Our Take: I’m Not Broken is released in conjunction with a Melissa Etheridge live album recorded at the Topeka Correctional Facility, a further, very cool acknowledgment of this project’s link with classic Johnny Cash stuff like 1969’s Live at San Quentin. Etheridge’s album includes her dialogues with the incarcerated audience between each song, just as this docuseries presents the prison itself as a main character. It’s where the residents profiled live and work, but the facility also barrierizes their ability to communicate with and be seen by the outside world. That illumination is all over Broken, especially in the moments shared between Etheridge and the women who have written to her, but also in the cutaway interviews with Leigh, Kristi, Cierra, Andrea, and Jessica. We learn their names, we see their handwriting, and in their own words we hear how they interpret their own experiences. It’s very personal, and made more so by Etheridge’s own journey, as both a mom who lost her son and as a cancer survivor. 

“It serves no one to be devastated,” Etheridge says at one point. “You can’t get sick enough to make a sick person well.” But she also can’t claim this pain as some kind of badge. “Man, I’m walking this path, I’m doing the best I can.” it’s a message that emotionally resonates, with the prison residents profiled and with the viewing audience. But it’s amplified, too, because the live performances in I’m Not Broken ring with the brash vocal style and guitar-heavy approach that have been Melissa Etheridge’s calling cards since “Bring Me Some Water” burned up the airwaves in 1988.

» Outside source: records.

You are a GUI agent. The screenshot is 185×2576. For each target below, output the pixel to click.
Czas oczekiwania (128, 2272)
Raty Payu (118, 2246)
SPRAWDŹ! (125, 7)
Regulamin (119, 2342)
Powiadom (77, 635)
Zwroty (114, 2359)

Melissa Ehteridge wearing sunglasses and talking in Melissa Etheridge: I'm Not Broken
Photo: Paramount+

Sex and Skin: None.

Parting Shot: Etheridge has the rhythmic pulse of Cash’s work in mind as she strums an Ovation 12-string in her home studio and considers the phrases that stood out from the women’s letters and her conversations with them. She wants the song she’ll write to speak for them. “Something they can respond with, that they can ‘Whoo!’ at the end of it. It’s gonna be this great release, that’s all.” Etheridge laughs. “Now I just have to write it!”

Sleeper Star: Throughout I’m Not Broken, as Topeka residents read excerpts from their letters in voiceover, it’s a powerful, personal touch to the docuseries that further links them with the first-person lyrics Etheridge envisions.

Most Pilot-y Line: “I’ve learned you can’t save anyone,” Etheridge says in I’m not Broken. “I could not save my son. The best I can do is be an example. A light that holds these people up and says ‘You matter.’”

Our Call: STREAM IT. Melissa Etheridge: I’m Not Broken is partly a rock concert, partly a statement of advocacy, and partly a healing journey for everyone involved, from the singer-songwriter herself to the incarcerated women she bonds with.